Mandragora officinarum, commonly known as “Mandarke”, belongs to the family Solanaceae, Genus Mandragora. This remedy is prepared from the species Mandragora Officinarum, commonly known Mediterranean mandarke, native of Mediterranean climate.
Although Mandragora officinarum is a member of Solanaceae family and contains tropane atropine, hyoscyamine and scopolamine alkaloids, but due difference in their proportions, symptoms produced by Mandragora differ from other plants of the same family.
Other Species of the plant genus Mandragora:
- Mandragora autumnalis, mandrake or autumn mandrake
- Mandragora caulescens, Himalayan mandrake
- Mandragora officinarum, mandrake or Mediterranean mandrake,
- Mandragora turcomanica, Turkmenian mandrake
Ancient Uses of Mandrake
Mandrake roots are shaped like the human body. The Doctrine of Signatures claims that plants that resembled certain body parts could be used to treat ailments of those body parts. Therefore as a plant with the shape of a human body, the mandrake was believed to exercise control over the body; it could induce love or conception, or bring good fortune, wealth and power. A mandrake root, shaped like a baby slipped underneath one’s pillow every night, could help a woman conceive; or, shaped like a woman and carried in one’s pocket, could help a man secure his desired lover. Across Europe, men and women desperately sought out mandrake root to resolve their woes, and fraudsters counterfeited them out of carved bryony root to satisfy the growing demand.
Fig-1 Mandragora whole plant Fig-2 Mandragora roots.
Dioscurides, a first-century Greek physician, tells us that a wine cup full of mandrake root (that is, mandrake root boiled in wine) was used as an anaesthetic in ancient Rome. It was being given to patients before surgery by having them chew on pieces of root as anaesthetic.
Mandrake’s medicinal uses dates back to ancient times, with references to it being used as a cure to sterility .
The root can be very toxic, but is also used as an adnodyne to relieve and soothe pain (by lessening the sensitivity of the brain or nervous system) and for its soporific properties (inducing sleep).
Historically it has also been used as an emetic (induces vomiting) and purgative (induce bowel movements)

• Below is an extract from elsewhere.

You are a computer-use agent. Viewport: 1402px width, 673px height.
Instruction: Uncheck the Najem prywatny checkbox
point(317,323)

People in Greece, especially those living in rural areas, frequently consume various plants and herbs as a vegetable meal or as an herbal remedy, which can lead to a number of adverse reactions or poisoning. The cases of two patients, who accidently consumed Mandragora instead of the commonly used eatable Borago officinalis, are described here.

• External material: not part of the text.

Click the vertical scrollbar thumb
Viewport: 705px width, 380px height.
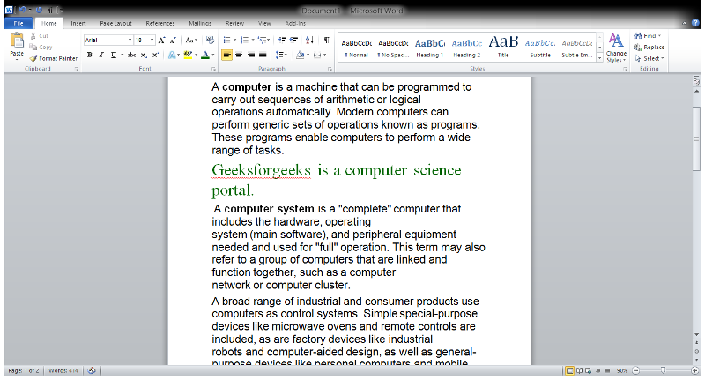[x=696, y=139]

A 47-year-old Caucasian Greek woman and a 48-year-old Caucasian Greek male from the same family were brought to the emergency services of Agia Barbara primary care health centre, on the island of Crete, Greece. Both patients exhibited a number of symptoms, which included nausea, dizziness, blurred vision, dryness of mouth, headache, instability in walking and vomiting. The reported symptoms raised a number of diagnostic questions, and the patients were asked what they had eaten. The male patient reported consuming a plant as a vegetable meal. We asked him to bring the plant to us, which we identified via figures found after an Internet search. They had accidentally consumed Mandragora instead of the commonly used eatable Borago officinalis.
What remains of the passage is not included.